It was built with latest kernel upstream. As i said below, it will
cause this perf testing to be running very very slowly.
>
>> my perf testing
>> is super large scale, and it will try to create 1,0000,000 rb_nodes,
>> while rbtree_test try to verify the rbtree when every rb_node is
>> reserted or erased. This will cause my perf testing to be running very
>> very slowly.
>>
>
> May I ask what you are attempting to do here? Are you trying to stress
My patchset is using the rbtree to record I/O frequency for each inode
and its range in VFS layer. Its rbtree may be very, very big if you
create a lot of files.
> the kernel's rbtree implementation?
No. I am trying to stress the rbtree which is created by my patchset.
Below is my patchset, and i don't find it is calling the rbtree APIs
uncorrectly. right?

*Problem*.
Copy the stretch of the rbtree email above from "No. I am trying" through "uncorrectly. right?" word for word.

*Given data*.
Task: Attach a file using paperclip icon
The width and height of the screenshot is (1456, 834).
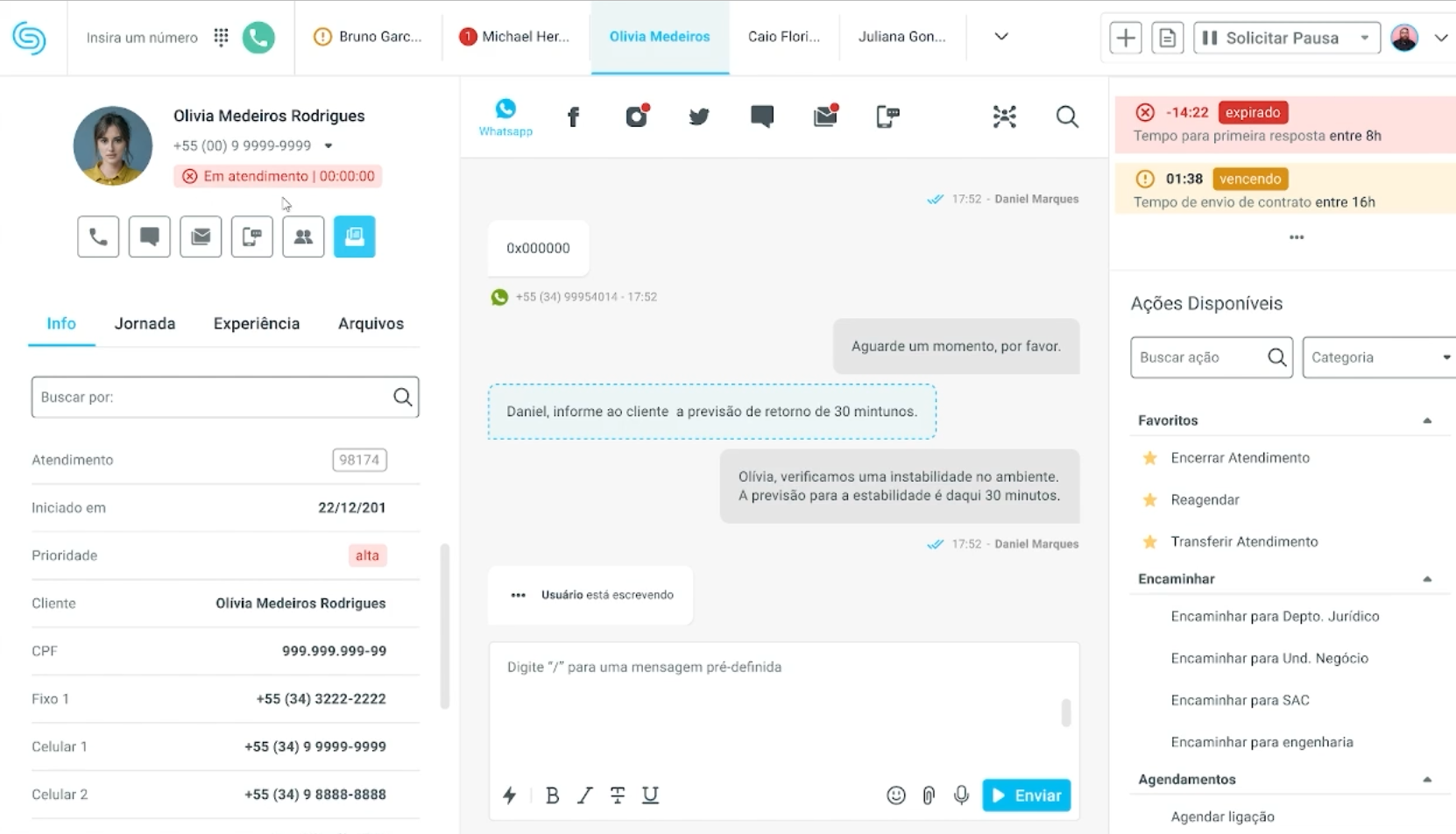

*Answer*.
No. I am trying to stress the rbtree which is created by my patchset.
Below is my patchset, and i don't find it is calling the rbtree APIs
uncorrectly. right?